タンポポの綿毛とブルーインパルス
タンポポの綿毛がわたしの横を通りすぎて、追いこしていった。
一瞬の出会いに命のかがやきを見た。
そういえば、昼にはブルーインパルスを見た。五輪の色を描いて、次の瞬間には雲と混じっていった。
人々はカメラをとり、子供たちはわあーっ! と声援を送った。あっという間だったね、と、笑顔を送りあっていた。
綿毛の旅と、ブルーインパルスの描いた空。
どちらも束の間の出来事で、かがやいていた。
そうして、すぐに、日常の夏の風景に戻っていた。
ただ、心にはかがやきがちらついていた。
* * * * *
(ここからエッセイ)
おそらく、たった一つのかがやきで、その瞬間から素晴らしい世界へとガラリと変わる、ということはまれだろう。
かがやきのあとには、世界は日常の風景にもどっていることの方が多いだろう、と思う。
では、なにか変わったものがあるのか、というと、あると思う。変わるものとは、かがやきを見た人の心の中だ。

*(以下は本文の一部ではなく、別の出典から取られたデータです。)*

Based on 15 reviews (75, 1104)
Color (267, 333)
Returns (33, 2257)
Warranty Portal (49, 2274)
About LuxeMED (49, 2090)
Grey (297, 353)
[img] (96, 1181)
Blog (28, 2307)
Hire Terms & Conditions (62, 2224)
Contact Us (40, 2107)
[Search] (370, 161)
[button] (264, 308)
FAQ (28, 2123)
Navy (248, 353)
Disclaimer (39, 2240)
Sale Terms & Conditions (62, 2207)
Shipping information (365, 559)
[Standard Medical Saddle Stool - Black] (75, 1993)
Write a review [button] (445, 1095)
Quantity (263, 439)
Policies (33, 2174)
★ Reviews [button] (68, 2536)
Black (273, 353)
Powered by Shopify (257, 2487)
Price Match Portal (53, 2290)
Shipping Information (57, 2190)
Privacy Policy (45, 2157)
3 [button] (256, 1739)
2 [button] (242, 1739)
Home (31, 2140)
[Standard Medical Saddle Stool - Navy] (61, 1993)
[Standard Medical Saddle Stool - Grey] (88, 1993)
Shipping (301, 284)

かがやきを見た人は、日常の風景の中に、小さなかがやきを見つけられるようになる。
例えば、綿毛の懸命に生きる姿に勇気づけられることがある。
例えば、家族で空を見上げてはしゃいだ思い出が、未来で希望になることもある。
その変化は、ささやかで、小さな力だ。
それでも、その人たちの行動には何らかの変化が出てくる。
それは、世界がほんの少しだけ、素晴らしい世界に変わることだと思う。
ほんの一瞬の、命のかがやきや、喜びのかがやき。そういうものに、人は心を動かされる。
ただ、それは本当に小さな力で。
たった一つでは、力が弱い。
ただ、今まで何度もそのような命や喜びのかがやきに出逢ってきたと思う。そういうかがやきがたくさん積み重ねられることで、いつしか心の希望となり、だんだんと素晴らしい世界に近づける、のではないかなと思うのだ。
だから、もし、これからの光が見えないような、そんなとき。よくなるためには、まず、かがやきに出逢うこと。何度も繰り返されるかがやきに出逢う。それには、自然の命を観ることと、誠心誠意がんばっている人を知ることがよいと思う。

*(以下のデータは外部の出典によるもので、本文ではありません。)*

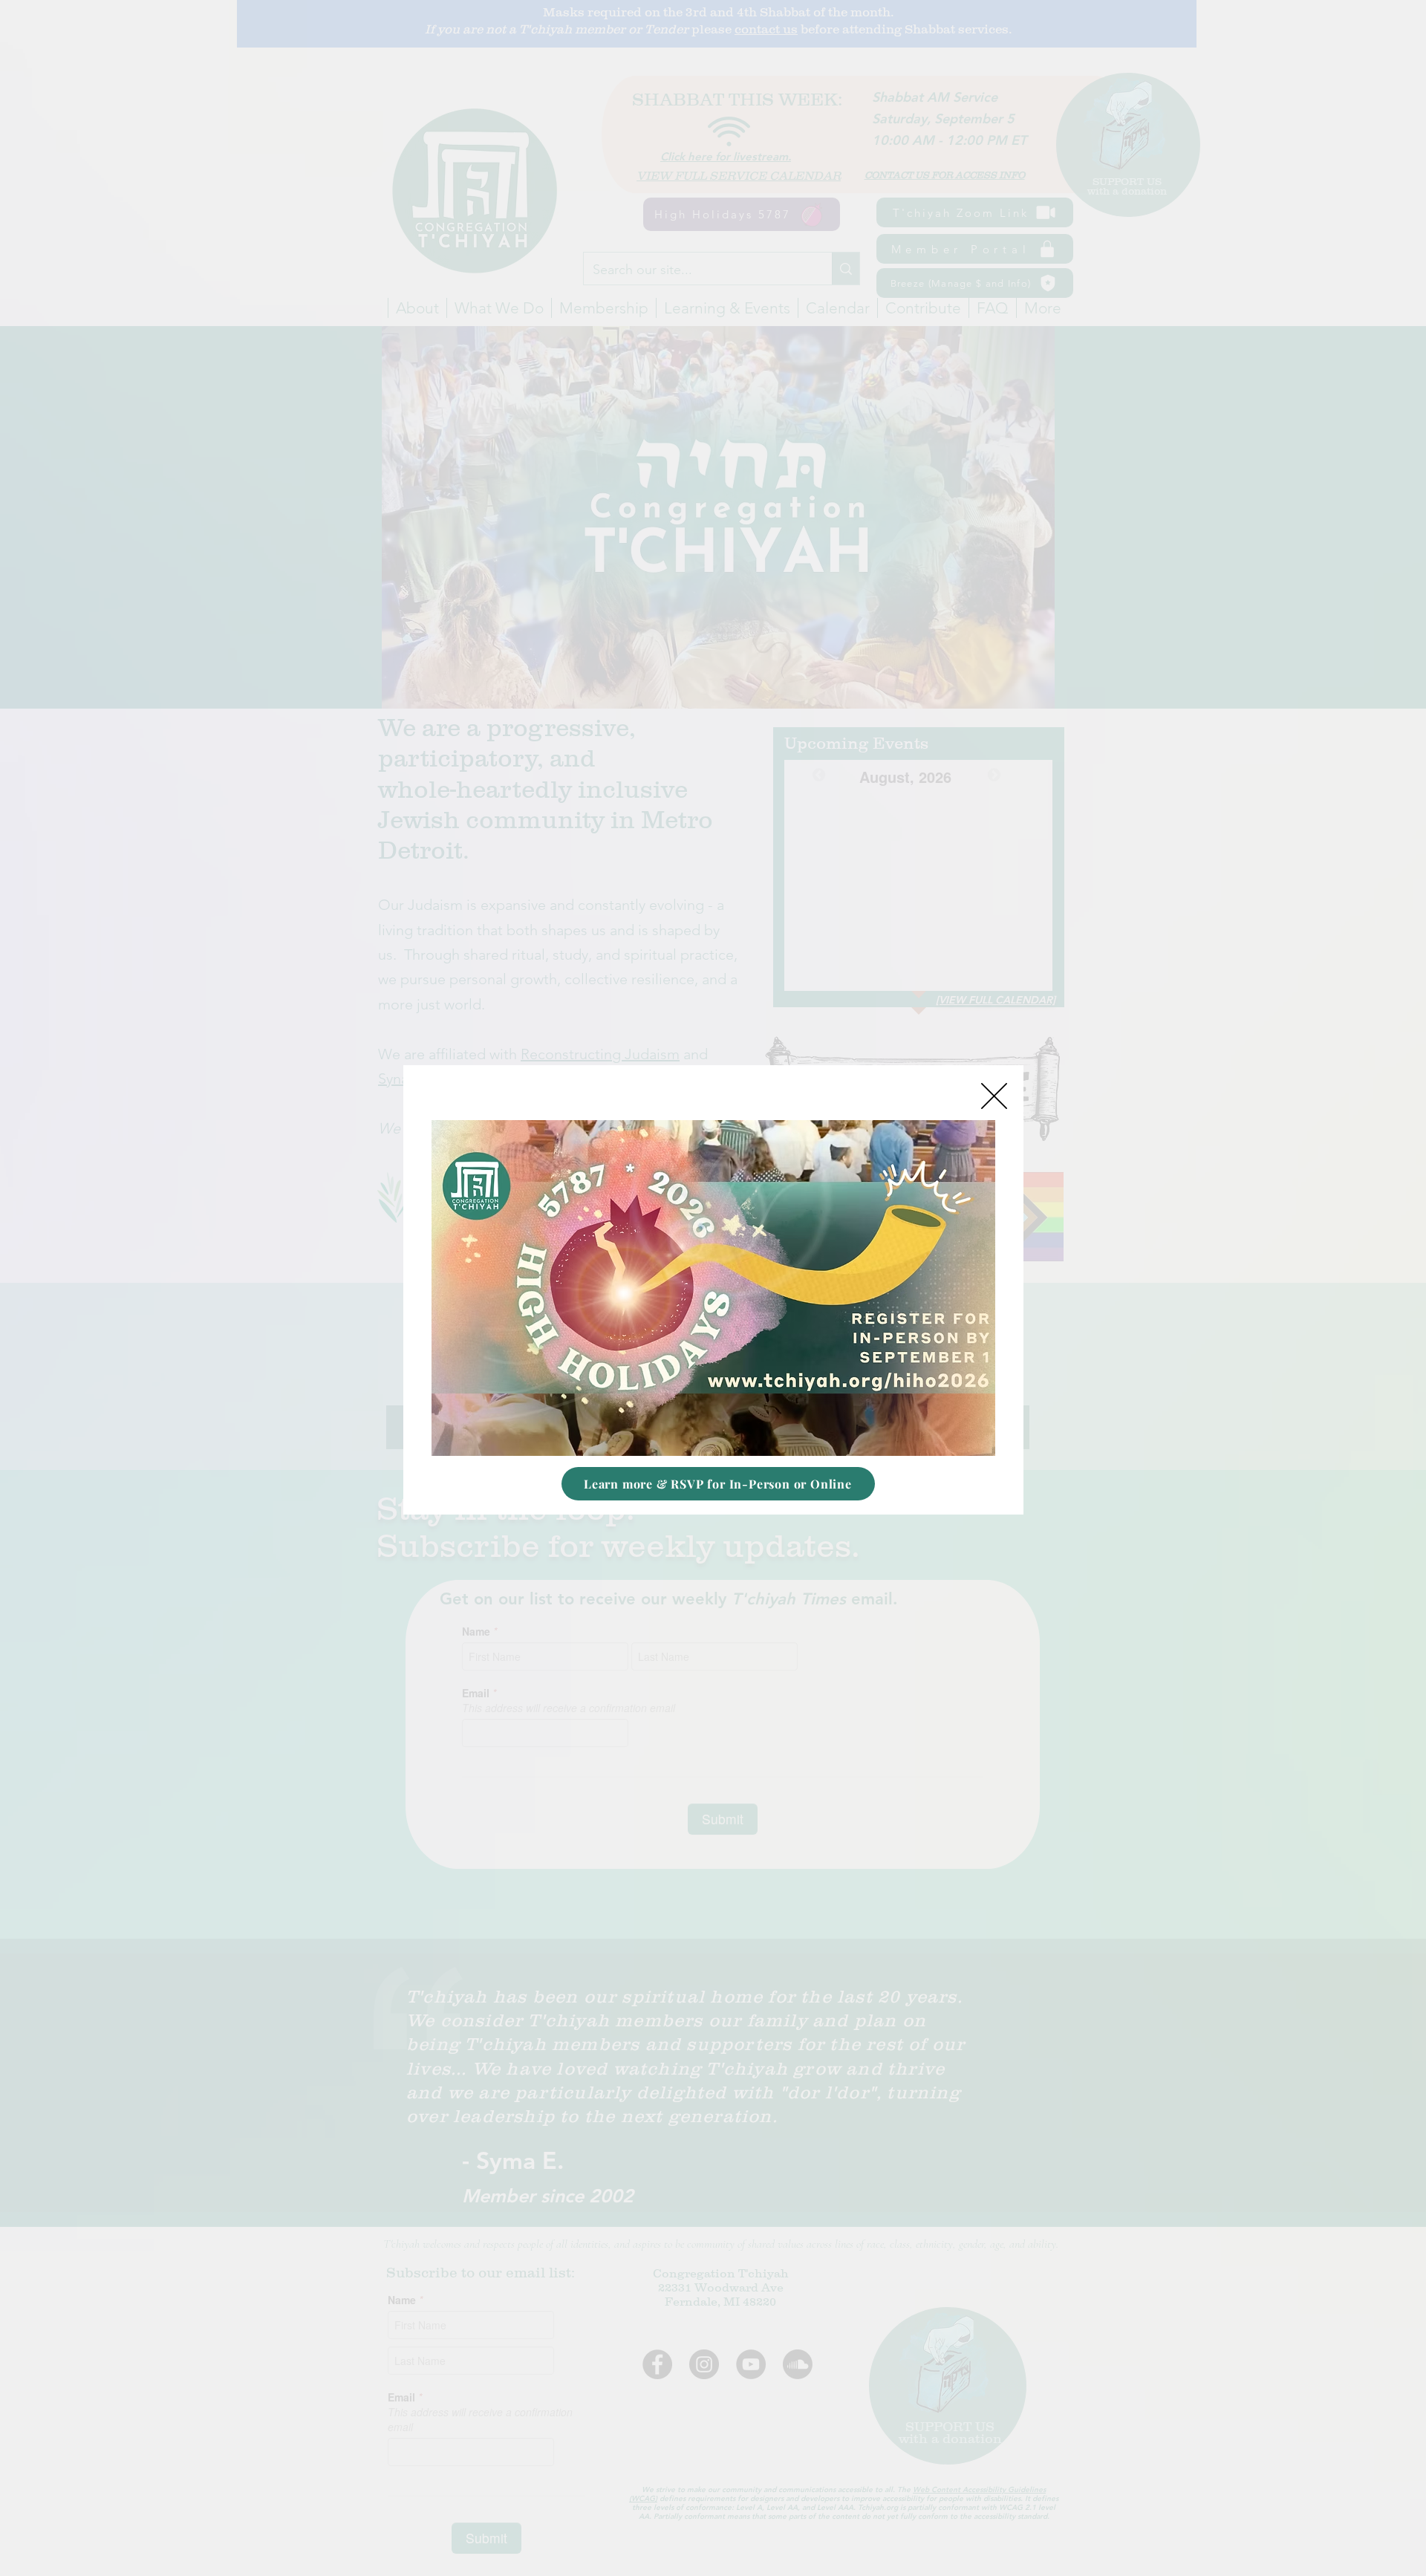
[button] (994, 1096)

それから、できるなら、小さなかがやきの一つになれるようになれれば、嬉しいね、と思う。できれば、何回も何回も。形は違ってもよいから、ほんの小さいことでよいから、繰り返し繰り返し、かがやいてみたい。それには、とりあえず誠心誠意、心をこめてがんばってみようかな。と、自分に思う。
(ここから結論)
一見すると、大きなかがやきは一瞬でかき消えてしまうように見える。
だけど本当は、小さなかがやきは心の中にずっとある。それに何度もあるから、ささいなかがやきがやがて、永遠の大きなかがやきとなる。
そして、いつの日かその人を支えてくれるようになる。
わたしはそう、思った。
そんな、いつもの夏の昼下がり。今日はまぶしかったな。